Now, the commissioner of Correctional Service Canada has announced it was her personal decision, an "exceptional" move, to authorize the release of personal information on the decision to move the serial killer from the maximum security institution where he has spent the last 28 years behind bars to protect the public from his vicious criminal acts of unspeakable dread. Note that the reasons behind the decision to move this monster to a medium-security prison were withheld after a public outcry to 'protect' his 'privacy'.
A man in a tie sits in a prison van.
Paul Bernardo is shown arriving at the courthouse in Toronto on Nov. 3, 1995. He's serving a life sentence for the kidnapping, rape and first-degree murder of two teenaged girls, and has been declared a dangerous offender. (Frank Gunn/The Canadian Press)
 
For his crimes this malevolent rapist-child killer was sentenced to a an indeterminate life sentence. The review just released by Correctional Service Canada reveals that there were 14 instances when Bernardo's security classification was reviewed between 1999 and 2022; each time -- unbelievably -- noting that he met the criteria to be moved to a medium-security institution. A declaration that is mind-numbingly incredible. In that a lethal predator guilty of three ghastly child murders, of raping 18 women is worthy of release from high-security detention.

That although he is said to have met the criteria to be moved to an infinitely more relaxed prison environment, they were "overriden" in reflection of his personal safety risk that led to his interactions with other maximum-security offenders being carefully restricted and controlled. This focus on humanitarian empathy for the safety of a monstrous psychopath, the sensitivity to his well-being, and to his right to privacy, strikes at the very heart of meting out punishment of life incarceration for crimes too wantonly horrendous for most people to imagine.

The review committee acknowledged the shock experienced by the families of Bernardo's victims when news of his transfer was conveyed to them the very day of his transfer.
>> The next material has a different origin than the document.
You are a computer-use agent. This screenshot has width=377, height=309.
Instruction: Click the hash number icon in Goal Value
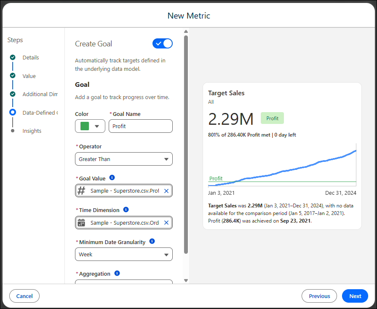pyautogui.click(x=81, y=191)
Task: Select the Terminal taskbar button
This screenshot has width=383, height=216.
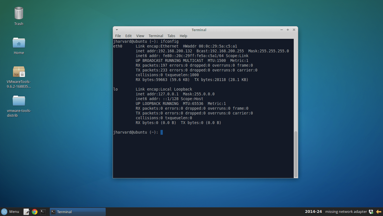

The committee, states the review, "recognized that news of the transfer, including the nature of notification, caused emotional distress for victims", a rank understatement of reality. However, commissioner Anne Kelly took pains to emphasize that the Canadian correctional system is fundamentally based on the rehabilitation of offenders.

Tone-deaf to the ongoing grief of the families and victims, much less to the public mood on hearing of the 'rehabilitation' and potential release from maximum security of a man far better off dead than to be reintegrated even into prison society for actions that made him acutely unredeemable. Since Canada does not have the death penalty, the alternative is life in prison, but a sentence of life imprisonment in Canada usually equates to two decades locked away from harming the public, at the very most.

Despite the commissioner of Correctional Service Canada mouthing her and the institution she represents wish to ensure that "Canadians have confidence in our decisions", those very decisions disqualify her and the institution she serves from the confidence of the Canadian public. Her declaration that "We want justice to be served" is meaningless in the context of her contentions against the bleak background of the Bernardo incarceration imbroglio.
 
Two teenaged girls in school photos.
Kristen French, left, was 15 and Leslie Mahaffy was 14 when they were kidnapped, tortured and murdered by Bernardo. He was convicted in 1995. (Handout/The Canadian Press)
"Sentencing is the means by which society communicates its moral values. That equally applies to prison placement."
"Sadistic sexual psychopaths who have not exhibited any remorse, empathy or insight into their unspeakable crimes, after being incarcerated for over 28 years ... should never be transferred to a medium security prison."